I think the trend of becoming more liberal of social issues will continue. By 2025, I predict marijuana will be legal in at least the majority of states in the U.S. and that gay marriage will not only be legal in all 50 states, but will start to be seen as something somewhat more normal (especially by younger people who grow up in a world where it’s more accepted). However, I see the pendulum swinging too far into that direction in the form of what are often pejoratively called SJW’s or social justice warriors. In the well-intentioned pursuit of more social acceptance for those considered outside the norm, political correctness will become more and more prominent, with the court of public opinion passing swift judgment on people who don’t conform with a strict set of correct terminology to refer to people. However, I see the pendulum reaching its pinnacle in the next decade, swinging back the other way in a backlash against this type of forced tolerance. My only hope is that it doesn’t swing too far in the other direction, but can find a happy middle ground where everyone is accepted but people can talk freely.

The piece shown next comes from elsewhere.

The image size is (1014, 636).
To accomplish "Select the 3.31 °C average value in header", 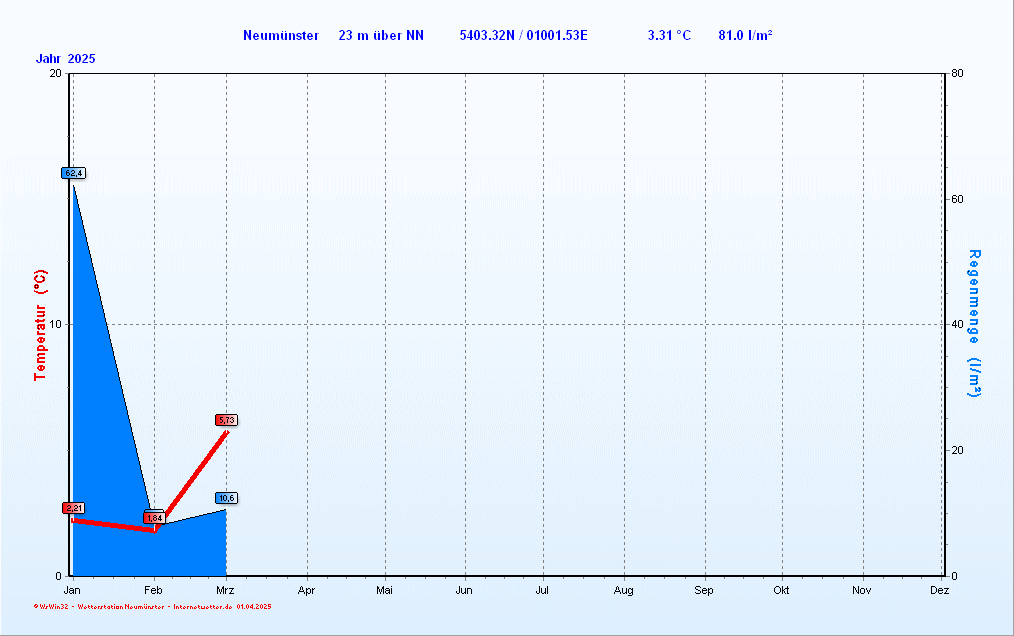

I think culturally there will become mistrust in authority (it’s already happening now, particularly when it comes to police). This will go hand-in-hand with the decentralization of society – more user generated content, mesh networks, Granular Bubble Culture (taking the place of central authorities), cryptocurrencies and 3D printing – and cause a decrease in government legitimacy. Governments will never go away – in fact, they will probably only step up their surveillance and attempts to control things – but on many of these decentralization issues named above, people will continue to ignore and subvert them in the same way people do now with online piracy.
In the end, culture is probably one of the most difficult things to predict. Culture is the interaction of many actors with an assortment of different tastes and backgrounds. Most of what can be extrapolated about culture is how culture will interact with the other areas – science, technology, economics – and it would be just about impossible to predict particular things, such as what style of clothes people will wear, what genres of music people will listen to, or the brands they will be loyal to.
Concluding Remarks:
So, what do you think of my predictions? Do you think they will be accurate? Do they reflect current trends – in other words, are they good extrapolations of how things are now in 2015? Am I predicting things (science, technology) to move too slowly or too quickly? Is there anything I may have missed that would enhance or throw a wrench in my predictions? What are your predictions for the next ten years? Twenty years? Fifty years?